La catena di fornitura che ruota attorno al prossimo iPhone 17, fiore all’occhiello dell’offerta Apple per il 2025, sta attraversando un momento critico che potrebbe mettere a repentaglio la consueta presentazione settembrina.
Il problema principale nasce da un materiale quasi invisibile all’utente ma fondamentale per gli ingegneri: la fibra di vetro a bassa espansione termica. Senza questo componente, capace di disperdere il calore in modo preciso, i dispositivi di fascia premium rischiano surriscaldamenti e cali di prestazioni.

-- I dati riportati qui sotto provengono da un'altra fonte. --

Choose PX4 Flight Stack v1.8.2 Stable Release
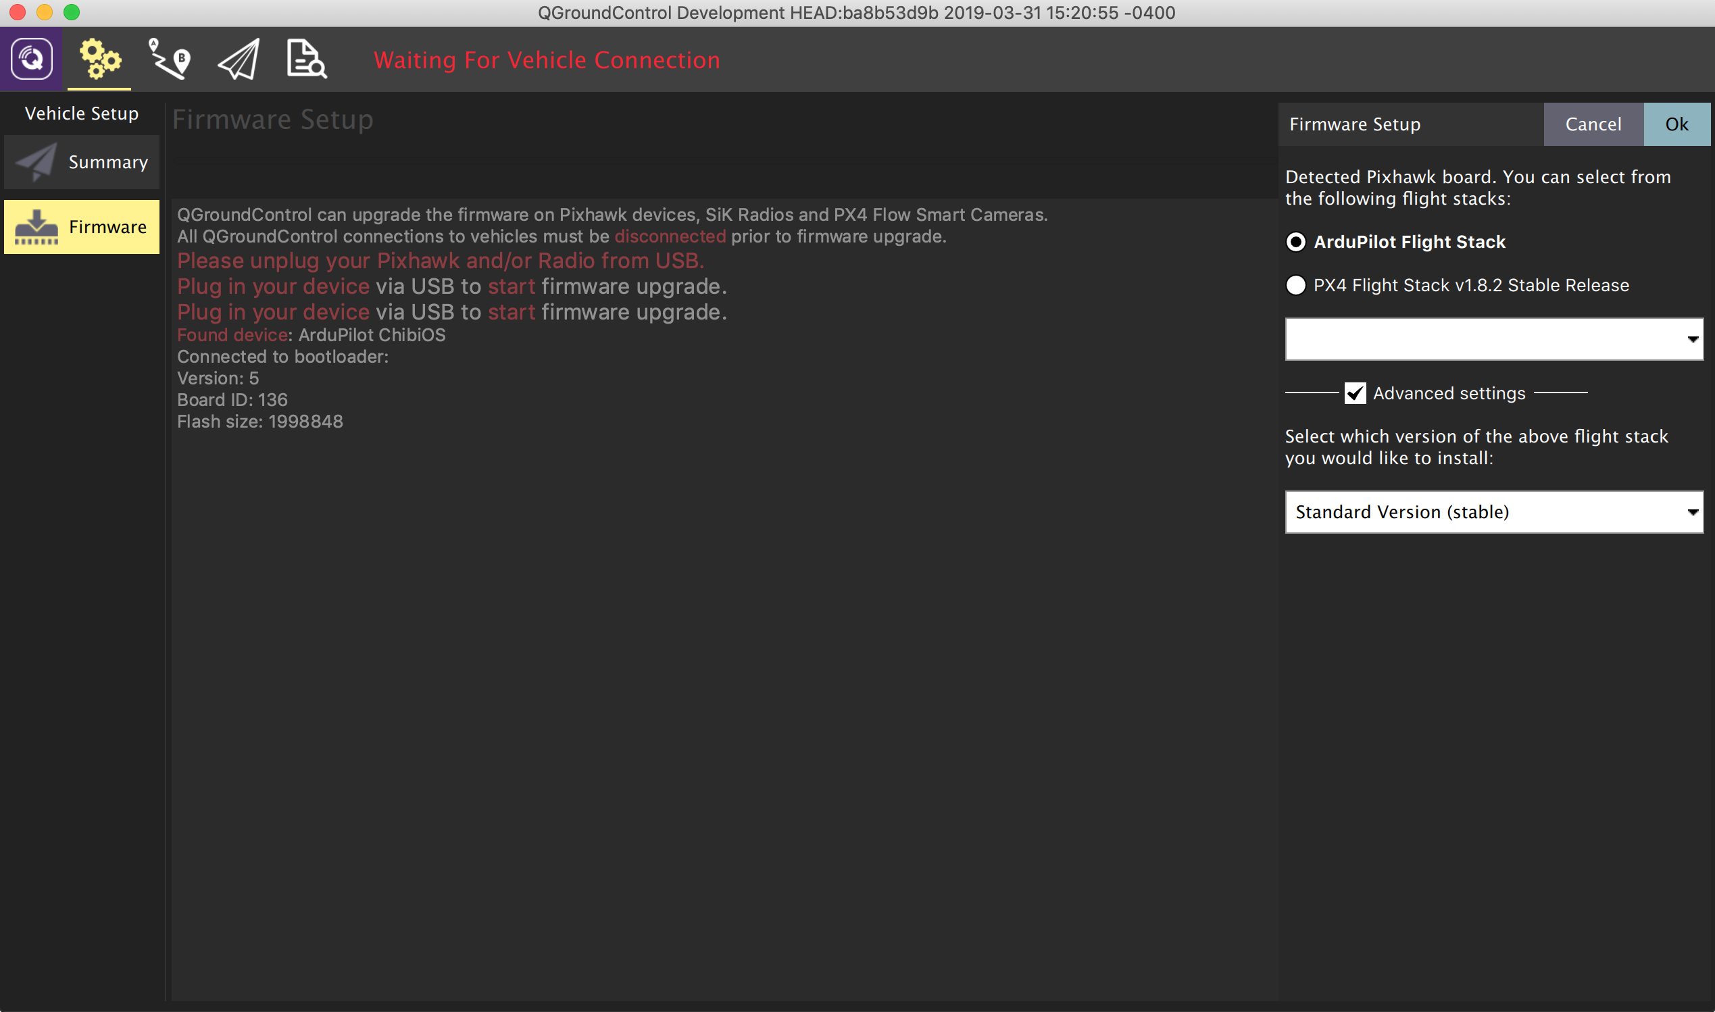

Secondo fonti vicine alle filiere asiatiche, Tim Cook segue l’emergenza in prima persona e ha intensificato le comunicazioni con i partner manifatturieri, nel tentativo di scongiurare ritardi che avrebbero ripercussioni sull’intero ecosistema Apple.
Origini della carenza di fibra di vetro a bassa espansione
La produzione di questo materiale, concentrata in pochi stabilimenti tra Giappone, Corea del Sud e Taiwan, richiede processi ad alta precisione e forni che rimangono accesi per mesi. Interruzioni dovute a manutenzioni straordinarie e limiti energetici introdotti in alcune regioni asiatiche hanno ridotto drasticamente i volumi disponibili proprio mentre la domanda di dispositivi 5G ultrasottili saliva a ritmo sostenuto.
Poiché l’iPhone 17, e in particolare la nuova variante “Air” da record per spessore minimo, prevede una piastra madre ancora più compatta, Apple non può permettersi materiali sostitutivi con coefficienti di dilatazione superiori. L’azienda di Cupertino sta quindi offrendo contratti pluriennali più generosi e anticipi di pagamento, cercando di convincere i fornitori ad accelerare le linee o ad avviare nuove fonderie in tempo utile.
Le scelte sul tavolo di Apple per salvare il lancio
La scarsità della fibra non è l’unica spina nel fianco di Cook. Sullo sfondo incombono i dazi statunitensi decisi dall’amministrazione Trump, applicati senza proroga ai prodotti provenienti dagli impianti cinesi.
La finestra extra di 90 giorni concessa a chi fabbrica in Vietnam o India non vale per gran parte del catalogo Apple, ancora legato agli stabilimenti di Zhengzhou e Chengdu. Di fronte a costi doganali in salita e a una materia prima che non arriva con la regolarità sperata, Apple studia tre vie d’uscita:
- Distribuzione contingentata – lanciare iPhone 17 in quantità ridotte nei primi mesi, concentrando le scorte sui mercati con margini più elevati.
- Revisione della distinta base – adottare un composto diverso per il substrato, sacrificando in parte l’efficienza termica pur di rispettare la tabella di marcia.
- Slittamento dell’annuncio – posticipare l’evento autunnale al quarto trimestre, possibilità mai praticata in passato ma già messa in preventivo dagli analisti più prudenti.
Ogni opzione presenta incognite: la prima rischia di innescare oscillazioni di prezzo, la seconda potrebbe intaccare l’affidabilità di un prodotto su cui Apple investe gran parte della propria reputazione, la terza costringerebbe l’azienda a rivedere piani di marketing e bilanci.
Nelle prossime settimane i partner logistici comunicheranno quanta fibra potranno realmente consegnare; solo allora, dietro le quinte di Cupertino, verrà presa la decisione finale.